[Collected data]
━━━━━━━━
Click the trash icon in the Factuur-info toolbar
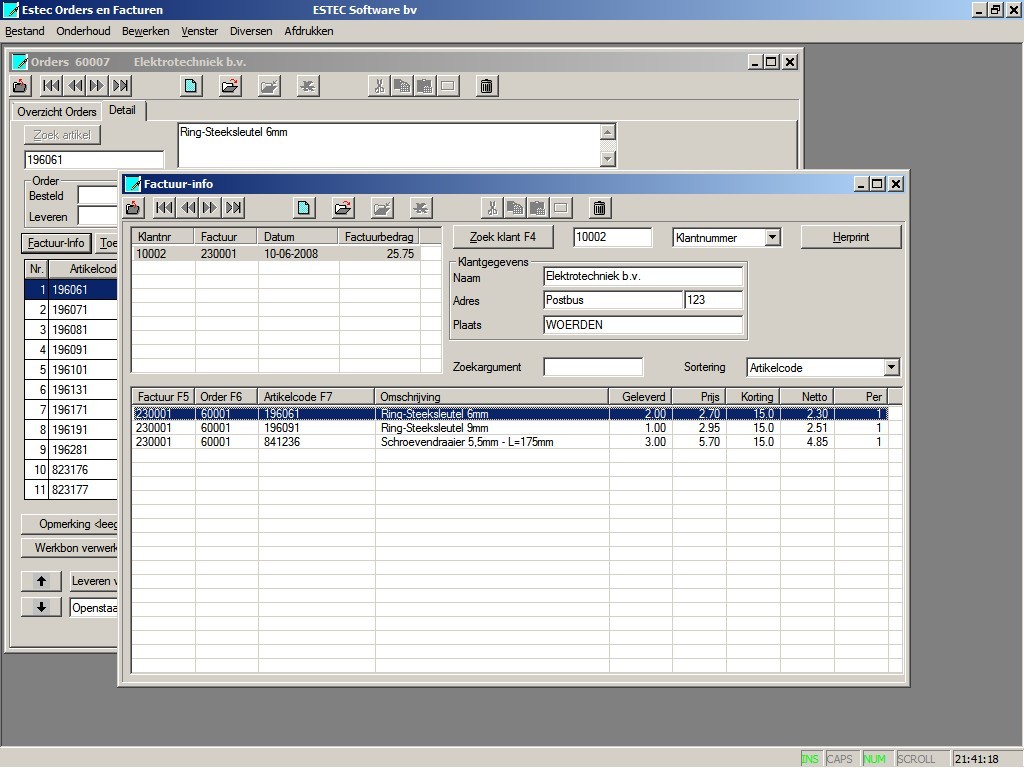This screenshot has width=1024, height=768. 600,208
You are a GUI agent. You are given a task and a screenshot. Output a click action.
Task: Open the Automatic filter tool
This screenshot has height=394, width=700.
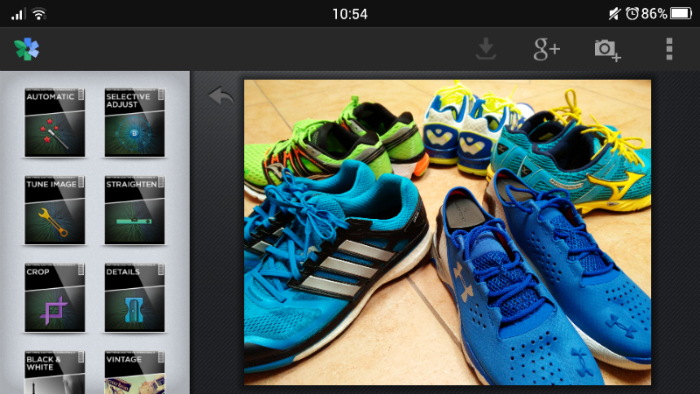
━━━━━━━━
### What you are asked to do
Could you restate every record above word for word, dropping the pictures?

### Problem solution
Click the trash icon in the Factuur-info toolbar
This screenshot has width=1024, height=768. 600,208
You are a GUI agent. You are given a task and a screenshot. Output a click action.
Task: Open the Automatic filter tool
This screenshot has height=394, width=700.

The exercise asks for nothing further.